Google Maps in Frankreich verurteilt weil es gratis ist

 

Der Titel sagt schon alles aus. Google wurde wohl in erster Instanz von einem Pariser Handelsgericht zu 500.000,-  Schadensersatz und 15.000,- Strafe verdonnert.

Geklagt hatte der französische Konkurrent Bottin Cartographes. Argumentiert wurde so, Google bietet seine Karten erst einmal gratis an. Damit vertreiben sie die Konkurrenz vom Markt und dann verlangen sie doch Geld dafür.
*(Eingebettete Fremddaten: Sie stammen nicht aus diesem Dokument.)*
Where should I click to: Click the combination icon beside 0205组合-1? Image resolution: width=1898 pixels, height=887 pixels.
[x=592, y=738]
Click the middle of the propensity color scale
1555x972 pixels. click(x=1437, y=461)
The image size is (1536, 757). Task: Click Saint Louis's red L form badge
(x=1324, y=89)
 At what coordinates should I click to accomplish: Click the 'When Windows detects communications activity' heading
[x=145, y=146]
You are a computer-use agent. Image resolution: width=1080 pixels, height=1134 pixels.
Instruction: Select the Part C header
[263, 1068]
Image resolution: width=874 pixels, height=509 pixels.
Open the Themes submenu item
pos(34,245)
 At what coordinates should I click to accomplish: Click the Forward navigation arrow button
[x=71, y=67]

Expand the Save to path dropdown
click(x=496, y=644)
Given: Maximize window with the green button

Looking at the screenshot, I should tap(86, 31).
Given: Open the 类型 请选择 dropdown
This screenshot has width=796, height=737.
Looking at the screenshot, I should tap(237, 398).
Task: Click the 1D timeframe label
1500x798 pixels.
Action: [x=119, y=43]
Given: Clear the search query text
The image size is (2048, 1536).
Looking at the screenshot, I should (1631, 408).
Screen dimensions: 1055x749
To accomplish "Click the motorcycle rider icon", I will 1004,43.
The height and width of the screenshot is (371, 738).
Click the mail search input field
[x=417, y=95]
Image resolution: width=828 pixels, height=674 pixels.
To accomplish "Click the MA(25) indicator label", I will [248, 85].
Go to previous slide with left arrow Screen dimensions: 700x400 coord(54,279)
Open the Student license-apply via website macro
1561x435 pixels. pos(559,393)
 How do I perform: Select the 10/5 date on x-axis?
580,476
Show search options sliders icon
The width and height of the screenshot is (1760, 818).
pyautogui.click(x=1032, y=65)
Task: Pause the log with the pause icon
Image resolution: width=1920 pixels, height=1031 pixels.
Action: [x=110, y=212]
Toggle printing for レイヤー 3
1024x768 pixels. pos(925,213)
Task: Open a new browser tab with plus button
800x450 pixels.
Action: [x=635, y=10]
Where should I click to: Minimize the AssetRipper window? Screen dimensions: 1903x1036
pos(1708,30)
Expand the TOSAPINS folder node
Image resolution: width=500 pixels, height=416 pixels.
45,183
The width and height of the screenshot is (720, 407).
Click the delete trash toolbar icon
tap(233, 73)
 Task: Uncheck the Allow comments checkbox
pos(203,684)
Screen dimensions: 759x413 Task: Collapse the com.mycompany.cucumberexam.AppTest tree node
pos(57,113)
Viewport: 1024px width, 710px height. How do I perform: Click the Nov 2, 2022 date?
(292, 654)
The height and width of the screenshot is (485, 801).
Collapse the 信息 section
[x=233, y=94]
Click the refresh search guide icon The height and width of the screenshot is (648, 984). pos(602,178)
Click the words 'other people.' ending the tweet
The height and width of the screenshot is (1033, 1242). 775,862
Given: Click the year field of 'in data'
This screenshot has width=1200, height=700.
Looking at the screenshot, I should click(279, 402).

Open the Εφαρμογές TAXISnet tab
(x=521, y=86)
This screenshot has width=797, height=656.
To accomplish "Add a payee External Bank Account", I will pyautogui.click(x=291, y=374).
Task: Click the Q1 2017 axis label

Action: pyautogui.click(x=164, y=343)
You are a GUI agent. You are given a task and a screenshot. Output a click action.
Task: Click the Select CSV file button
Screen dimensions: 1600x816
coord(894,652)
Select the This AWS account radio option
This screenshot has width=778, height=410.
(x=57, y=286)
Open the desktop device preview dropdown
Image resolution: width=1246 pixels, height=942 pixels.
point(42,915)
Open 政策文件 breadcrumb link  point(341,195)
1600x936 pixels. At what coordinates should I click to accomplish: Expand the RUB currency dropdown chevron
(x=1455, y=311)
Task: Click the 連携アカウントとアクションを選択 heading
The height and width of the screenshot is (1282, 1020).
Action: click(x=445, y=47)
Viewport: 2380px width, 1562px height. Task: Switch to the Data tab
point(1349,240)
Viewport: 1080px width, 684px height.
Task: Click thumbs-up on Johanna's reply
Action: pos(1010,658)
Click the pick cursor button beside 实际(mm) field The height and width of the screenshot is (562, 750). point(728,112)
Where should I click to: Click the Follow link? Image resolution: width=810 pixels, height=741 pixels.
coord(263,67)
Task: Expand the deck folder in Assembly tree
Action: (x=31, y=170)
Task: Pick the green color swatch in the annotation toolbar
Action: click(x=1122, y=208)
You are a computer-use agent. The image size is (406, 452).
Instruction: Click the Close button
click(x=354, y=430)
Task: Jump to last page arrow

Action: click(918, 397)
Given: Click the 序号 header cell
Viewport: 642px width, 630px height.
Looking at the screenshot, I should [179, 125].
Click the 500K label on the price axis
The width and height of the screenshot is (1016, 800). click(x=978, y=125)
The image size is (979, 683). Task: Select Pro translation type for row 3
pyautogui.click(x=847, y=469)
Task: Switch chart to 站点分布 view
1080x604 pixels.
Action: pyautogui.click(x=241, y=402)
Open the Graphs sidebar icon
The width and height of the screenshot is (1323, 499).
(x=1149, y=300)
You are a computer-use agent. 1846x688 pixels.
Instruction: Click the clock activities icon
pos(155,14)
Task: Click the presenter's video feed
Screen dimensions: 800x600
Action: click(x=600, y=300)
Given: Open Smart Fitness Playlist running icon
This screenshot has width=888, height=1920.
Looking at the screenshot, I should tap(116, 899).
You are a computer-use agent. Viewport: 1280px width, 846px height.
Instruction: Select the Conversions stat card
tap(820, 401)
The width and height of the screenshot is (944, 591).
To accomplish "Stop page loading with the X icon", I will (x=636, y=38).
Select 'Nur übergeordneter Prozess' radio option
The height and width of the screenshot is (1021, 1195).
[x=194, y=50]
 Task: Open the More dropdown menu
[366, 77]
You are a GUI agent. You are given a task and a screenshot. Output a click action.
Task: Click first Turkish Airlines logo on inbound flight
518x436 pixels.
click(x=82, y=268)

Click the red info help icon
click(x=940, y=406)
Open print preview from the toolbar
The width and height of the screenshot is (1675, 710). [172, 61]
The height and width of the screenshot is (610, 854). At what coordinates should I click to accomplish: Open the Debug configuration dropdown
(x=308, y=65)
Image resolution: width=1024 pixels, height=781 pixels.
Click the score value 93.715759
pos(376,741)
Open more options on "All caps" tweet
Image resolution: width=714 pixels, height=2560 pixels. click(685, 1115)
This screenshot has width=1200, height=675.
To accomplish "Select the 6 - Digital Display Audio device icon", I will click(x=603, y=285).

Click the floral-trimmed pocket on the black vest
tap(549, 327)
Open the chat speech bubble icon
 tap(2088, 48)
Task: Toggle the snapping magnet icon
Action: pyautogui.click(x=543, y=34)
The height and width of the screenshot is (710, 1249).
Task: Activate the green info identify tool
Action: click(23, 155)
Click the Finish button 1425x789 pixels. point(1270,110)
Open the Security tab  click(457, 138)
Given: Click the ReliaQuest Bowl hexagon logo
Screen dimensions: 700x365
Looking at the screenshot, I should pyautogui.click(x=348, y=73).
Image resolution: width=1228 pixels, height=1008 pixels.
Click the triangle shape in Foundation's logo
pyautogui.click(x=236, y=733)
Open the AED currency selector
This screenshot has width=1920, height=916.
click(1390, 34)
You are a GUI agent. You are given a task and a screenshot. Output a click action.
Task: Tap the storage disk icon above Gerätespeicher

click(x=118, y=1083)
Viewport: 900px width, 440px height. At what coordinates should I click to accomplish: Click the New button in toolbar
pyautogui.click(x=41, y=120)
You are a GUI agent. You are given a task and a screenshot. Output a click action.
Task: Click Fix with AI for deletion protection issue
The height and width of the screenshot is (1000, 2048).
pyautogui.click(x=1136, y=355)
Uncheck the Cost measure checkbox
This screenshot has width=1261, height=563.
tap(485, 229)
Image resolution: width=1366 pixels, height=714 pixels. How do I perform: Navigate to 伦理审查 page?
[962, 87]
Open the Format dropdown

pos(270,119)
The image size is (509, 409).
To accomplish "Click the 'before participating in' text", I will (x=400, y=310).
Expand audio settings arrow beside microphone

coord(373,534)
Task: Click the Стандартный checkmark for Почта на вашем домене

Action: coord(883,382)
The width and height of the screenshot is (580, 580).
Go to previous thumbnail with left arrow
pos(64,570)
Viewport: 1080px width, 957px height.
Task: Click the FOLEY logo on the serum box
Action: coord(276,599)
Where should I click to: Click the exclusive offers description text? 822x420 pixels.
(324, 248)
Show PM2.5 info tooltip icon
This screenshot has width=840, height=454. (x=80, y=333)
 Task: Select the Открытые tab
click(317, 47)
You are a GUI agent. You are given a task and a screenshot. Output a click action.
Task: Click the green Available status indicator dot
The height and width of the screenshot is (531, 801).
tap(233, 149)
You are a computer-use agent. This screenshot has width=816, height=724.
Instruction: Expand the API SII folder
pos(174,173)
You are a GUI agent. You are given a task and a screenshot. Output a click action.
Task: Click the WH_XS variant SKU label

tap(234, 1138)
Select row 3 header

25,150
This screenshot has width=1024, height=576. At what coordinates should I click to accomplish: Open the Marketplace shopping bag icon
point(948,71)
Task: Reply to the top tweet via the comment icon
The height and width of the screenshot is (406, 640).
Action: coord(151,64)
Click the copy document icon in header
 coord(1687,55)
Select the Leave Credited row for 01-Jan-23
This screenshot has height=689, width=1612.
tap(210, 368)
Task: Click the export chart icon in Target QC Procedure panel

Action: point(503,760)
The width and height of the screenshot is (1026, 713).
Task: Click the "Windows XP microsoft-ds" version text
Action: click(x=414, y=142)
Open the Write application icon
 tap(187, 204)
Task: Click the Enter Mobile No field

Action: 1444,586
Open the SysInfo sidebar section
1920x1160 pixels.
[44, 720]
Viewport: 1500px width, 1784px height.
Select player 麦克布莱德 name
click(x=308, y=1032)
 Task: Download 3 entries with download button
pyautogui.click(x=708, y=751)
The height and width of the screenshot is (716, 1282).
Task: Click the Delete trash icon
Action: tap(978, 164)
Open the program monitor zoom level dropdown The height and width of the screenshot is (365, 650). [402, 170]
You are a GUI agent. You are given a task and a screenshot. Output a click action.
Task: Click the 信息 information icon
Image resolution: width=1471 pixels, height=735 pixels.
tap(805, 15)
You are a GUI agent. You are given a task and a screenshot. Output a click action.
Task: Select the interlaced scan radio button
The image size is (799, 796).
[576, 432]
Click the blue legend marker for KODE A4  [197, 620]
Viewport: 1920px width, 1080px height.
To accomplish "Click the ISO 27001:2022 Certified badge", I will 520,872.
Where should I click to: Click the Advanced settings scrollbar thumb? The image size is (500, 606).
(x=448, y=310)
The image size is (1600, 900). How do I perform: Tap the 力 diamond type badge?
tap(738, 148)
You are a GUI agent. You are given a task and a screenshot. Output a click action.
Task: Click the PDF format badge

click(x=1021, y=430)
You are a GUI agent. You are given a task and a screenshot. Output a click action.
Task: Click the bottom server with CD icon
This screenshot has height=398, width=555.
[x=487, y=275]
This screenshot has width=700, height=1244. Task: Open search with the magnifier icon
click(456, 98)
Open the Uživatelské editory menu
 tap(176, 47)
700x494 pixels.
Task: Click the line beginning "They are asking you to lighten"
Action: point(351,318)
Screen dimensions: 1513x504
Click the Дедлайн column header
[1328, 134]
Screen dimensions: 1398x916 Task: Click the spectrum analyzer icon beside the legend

Das wäre von Anfang an beabsichtigt und voll evil.

Die Wahrheit liegt wohl irgendwo dazwischen. Für alle Privatpersonen und wohl auch viele Unternehmen bleibt Google Maps kostenlos. Unternehmen, die aber über 25.000 Seitenaufrufe am Tag verursacht, zahlen seit einiger Zeit an Google. In den USA derzeit $4 pro 1000 Aufrufe oder man kauft direkt die Jahres Premium Lizenz für $10.000. Finde ich jetzt nicht sooo verkehrt.

Natürlich „zahlen“ wir alle trotzdem irgendwie und zwar mit unseren Nutzungsdaten. Google hat übrigens Berufung eingelegt. Was denn auch sonst? Ich bin jedenfalls dankbar für Google Maps und könnte mir ein Heute ohne gar nicht mehr vorstellen. Klar gibt es Bing und Nokia Ovi, aber wer hat´s erfunden?